Lebih lanjut, Koalisi menegaskan bahwa kriminalisasi yang terjadi pada masyarakat seperti Reynhardt dan Fidelis bertentangan dengan tujuan utama keberadaan narkotika yang sejatinya adalah untuk kesehatan masyarakat Indonesia. Seperti termaktub dalam Pasal 28H ayat 1 UUD 1945, disebutkan bahwa hak atas pelayanan kesehatan sebagai hak asasi manusia yang dijamin dalam konstitusi.

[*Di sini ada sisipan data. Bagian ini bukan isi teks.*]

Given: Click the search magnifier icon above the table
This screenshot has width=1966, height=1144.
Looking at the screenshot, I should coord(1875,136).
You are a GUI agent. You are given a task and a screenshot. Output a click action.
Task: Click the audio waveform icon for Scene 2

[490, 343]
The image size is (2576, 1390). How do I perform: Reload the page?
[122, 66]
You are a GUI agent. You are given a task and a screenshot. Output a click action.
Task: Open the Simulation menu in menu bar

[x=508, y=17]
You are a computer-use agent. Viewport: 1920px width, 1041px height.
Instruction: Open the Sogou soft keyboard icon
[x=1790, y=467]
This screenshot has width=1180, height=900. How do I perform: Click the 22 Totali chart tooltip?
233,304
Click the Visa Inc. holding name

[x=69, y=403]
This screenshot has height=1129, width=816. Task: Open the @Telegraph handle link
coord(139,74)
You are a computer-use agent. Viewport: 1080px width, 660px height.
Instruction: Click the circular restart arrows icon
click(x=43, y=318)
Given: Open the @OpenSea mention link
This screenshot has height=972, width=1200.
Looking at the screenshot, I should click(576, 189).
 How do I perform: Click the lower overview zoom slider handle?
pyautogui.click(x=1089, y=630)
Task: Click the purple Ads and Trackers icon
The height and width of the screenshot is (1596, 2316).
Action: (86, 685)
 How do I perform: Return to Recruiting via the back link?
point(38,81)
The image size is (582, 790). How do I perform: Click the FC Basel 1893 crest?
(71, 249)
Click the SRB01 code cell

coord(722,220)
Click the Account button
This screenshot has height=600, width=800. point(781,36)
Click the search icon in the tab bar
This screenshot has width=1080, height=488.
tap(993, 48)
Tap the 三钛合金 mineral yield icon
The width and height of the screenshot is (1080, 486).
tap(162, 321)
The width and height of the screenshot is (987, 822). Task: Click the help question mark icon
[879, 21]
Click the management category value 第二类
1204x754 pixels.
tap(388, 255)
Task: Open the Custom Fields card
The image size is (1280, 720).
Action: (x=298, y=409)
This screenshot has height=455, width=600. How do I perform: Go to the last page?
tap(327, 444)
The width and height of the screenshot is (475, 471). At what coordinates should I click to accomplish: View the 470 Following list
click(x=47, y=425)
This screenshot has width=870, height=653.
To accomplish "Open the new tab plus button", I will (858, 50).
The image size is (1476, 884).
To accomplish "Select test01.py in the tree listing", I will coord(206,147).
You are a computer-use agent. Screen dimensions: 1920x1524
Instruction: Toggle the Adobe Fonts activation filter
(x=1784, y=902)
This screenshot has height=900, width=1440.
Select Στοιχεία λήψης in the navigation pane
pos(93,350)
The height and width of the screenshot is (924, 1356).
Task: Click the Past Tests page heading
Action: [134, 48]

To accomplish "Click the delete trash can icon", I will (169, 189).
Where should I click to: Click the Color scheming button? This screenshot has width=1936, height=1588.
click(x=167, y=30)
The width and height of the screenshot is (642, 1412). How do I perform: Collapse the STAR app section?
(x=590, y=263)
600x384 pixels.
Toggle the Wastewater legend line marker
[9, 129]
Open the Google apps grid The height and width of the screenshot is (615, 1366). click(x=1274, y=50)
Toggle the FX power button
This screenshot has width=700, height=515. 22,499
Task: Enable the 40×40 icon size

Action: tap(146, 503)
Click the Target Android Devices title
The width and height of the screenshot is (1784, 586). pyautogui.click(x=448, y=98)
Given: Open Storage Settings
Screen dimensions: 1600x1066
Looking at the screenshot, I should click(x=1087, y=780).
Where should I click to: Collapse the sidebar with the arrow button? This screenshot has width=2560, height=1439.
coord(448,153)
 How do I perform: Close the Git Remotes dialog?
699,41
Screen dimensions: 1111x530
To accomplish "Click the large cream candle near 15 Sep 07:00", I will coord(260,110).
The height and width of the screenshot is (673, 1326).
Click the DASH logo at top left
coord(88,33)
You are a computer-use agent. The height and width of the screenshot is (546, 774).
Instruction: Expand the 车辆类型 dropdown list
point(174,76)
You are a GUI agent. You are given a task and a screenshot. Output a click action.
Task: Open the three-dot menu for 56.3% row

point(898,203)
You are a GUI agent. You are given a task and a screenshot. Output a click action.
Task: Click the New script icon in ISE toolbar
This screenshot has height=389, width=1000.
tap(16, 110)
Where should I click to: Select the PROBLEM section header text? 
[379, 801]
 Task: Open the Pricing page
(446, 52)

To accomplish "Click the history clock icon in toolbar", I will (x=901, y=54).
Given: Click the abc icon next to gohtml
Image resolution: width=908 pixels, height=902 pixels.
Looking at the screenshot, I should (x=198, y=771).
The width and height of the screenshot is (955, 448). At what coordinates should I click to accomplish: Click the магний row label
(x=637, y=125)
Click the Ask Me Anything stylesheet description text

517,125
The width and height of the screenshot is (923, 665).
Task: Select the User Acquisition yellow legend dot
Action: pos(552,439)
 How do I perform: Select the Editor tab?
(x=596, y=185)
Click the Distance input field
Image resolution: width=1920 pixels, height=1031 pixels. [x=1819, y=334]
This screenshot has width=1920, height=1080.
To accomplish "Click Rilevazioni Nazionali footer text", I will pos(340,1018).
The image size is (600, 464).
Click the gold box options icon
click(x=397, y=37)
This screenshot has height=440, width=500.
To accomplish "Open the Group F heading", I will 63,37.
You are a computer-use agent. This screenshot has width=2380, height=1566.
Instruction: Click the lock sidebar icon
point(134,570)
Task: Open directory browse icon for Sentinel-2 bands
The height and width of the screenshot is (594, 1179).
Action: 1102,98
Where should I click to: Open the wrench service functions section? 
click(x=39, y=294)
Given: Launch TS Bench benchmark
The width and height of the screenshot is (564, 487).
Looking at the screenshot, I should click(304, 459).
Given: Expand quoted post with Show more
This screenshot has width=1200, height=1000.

"Oleh karena itu, jelas bahwa pelarangan narkotika untuk narkotika golongan I untuk medis bertentangan dengan norma hak atas kesehatan. Belajar dari kasus Fidelis dan Reynhardt, sudah waktunya Indonesia membuka diri dan menyediakan kesempatan pemanfaatan narkotika golongan I guna pelayanan kesehatan," katanya.
Baca juga:
Pada 2017 lalu, kasus serupa menimpa Fidelis Arie. Ia adalah salah satu orang yang berhasil membuktikan bahwa ganja mengandung manfaat untuk kesehatan. Ia merawat istrinya, Yeni Riawati yang menderita penyakit sumsum tulang belakang (syringomyelia).
Berkat pengobatannya tersebut, istrinya berangsur-angsur mulai pulih. Namun upaya perawatan Yeni harus terputus sebab suami yang merawatnya, Fidelis, dibekuk BNN setelah ia ketahuan menanam ganja di rumahnya. Beberapa pekan setelah penangkapan Fidelis, 25 maret 2017, Yeni meninggal dunia.